> WORK TASK:
From the material below, list every line containing "גלישת".

> THE DATA:
*****

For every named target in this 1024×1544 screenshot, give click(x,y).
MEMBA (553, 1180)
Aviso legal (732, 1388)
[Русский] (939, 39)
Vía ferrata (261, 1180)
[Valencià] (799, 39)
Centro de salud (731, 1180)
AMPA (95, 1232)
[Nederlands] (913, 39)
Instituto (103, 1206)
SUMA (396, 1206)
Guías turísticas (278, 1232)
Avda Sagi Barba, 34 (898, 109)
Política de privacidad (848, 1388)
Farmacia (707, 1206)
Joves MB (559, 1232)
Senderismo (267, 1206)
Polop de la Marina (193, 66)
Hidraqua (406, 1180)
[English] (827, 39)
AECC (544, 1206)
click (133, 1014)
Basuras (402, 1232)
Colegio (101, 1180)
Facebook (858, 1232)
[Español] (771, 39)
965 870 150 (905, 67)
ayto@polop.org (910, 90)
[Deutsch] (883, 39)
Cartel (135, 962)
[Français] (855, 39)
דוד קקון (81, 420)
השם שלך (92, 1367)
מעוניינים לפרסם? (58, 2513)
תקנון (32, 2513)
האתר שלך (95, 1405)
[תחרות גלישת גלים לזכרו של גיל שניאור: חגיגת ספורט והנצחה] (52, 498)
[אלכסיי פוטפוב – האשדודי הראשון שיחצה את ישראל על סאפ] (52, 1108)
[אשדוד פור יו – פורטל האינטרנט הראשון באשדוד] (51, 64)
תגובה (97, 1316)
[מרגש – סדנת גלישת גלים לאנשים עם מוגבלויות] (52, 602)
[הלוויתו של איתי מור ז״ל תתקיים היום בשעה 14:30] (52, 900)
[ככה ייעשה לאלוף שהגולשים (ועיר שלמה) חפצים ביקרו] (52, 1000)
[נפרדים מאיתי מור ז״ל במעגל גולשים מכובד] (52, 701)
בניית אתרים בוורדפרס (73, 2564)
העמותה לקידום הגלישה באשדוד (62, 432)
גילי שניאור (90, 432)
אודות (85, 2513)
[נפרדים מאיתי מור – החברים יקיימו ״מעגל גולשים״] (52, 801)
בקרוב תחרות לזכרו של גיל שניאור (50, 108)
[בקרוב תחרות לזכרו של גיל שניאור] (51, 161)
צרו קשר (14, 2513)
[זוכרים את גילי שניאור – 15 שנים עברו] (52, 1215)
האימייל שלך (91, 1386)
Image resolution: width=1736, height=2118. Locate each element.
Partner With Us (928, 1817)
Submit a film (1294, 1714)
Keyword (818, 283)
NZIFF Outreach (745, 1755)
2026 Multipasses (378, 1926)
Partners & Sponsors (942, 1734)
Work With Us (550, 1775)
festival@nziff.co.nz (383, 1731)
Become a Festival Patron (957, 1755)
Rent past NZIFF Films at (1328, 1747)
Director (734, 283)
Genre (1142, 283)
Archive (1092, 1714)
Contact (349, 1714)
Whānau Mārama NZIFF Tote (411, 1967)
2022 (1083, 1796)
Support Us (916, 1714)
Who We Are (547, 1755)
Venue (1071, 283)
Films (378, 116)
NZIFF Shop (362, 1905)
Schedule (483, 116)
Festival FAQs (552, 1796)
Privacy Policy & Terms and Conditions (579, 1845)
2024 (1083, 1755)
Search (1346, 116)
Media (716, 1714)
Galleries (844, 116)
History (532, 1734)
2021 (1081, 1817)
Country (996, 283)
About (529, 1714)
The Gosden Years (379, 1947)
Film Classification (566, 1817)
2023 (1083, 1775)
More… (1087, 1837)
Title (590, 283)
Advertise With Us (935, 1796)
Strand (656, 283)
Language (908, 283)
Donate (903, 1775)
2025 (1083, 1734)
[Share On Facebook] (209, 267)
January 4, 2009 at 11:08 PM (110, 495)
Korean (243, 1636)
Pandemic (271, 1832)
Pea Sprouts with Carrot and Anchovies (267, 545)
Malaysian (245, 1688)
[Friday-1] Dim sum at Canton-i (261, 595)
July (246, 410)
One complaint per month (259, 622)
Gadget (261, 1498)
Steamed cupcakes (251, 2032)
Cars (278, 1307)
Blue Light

*****

> FINISHED EXERCISE:
[תחרות גלישת גלים לזכרו של גיל שניאור: חגיגת ספורט והנצחה] (52, 498)
[מרגש – סדנת גלישת גלים לאנשים עם מוגבלויות] (52, 602)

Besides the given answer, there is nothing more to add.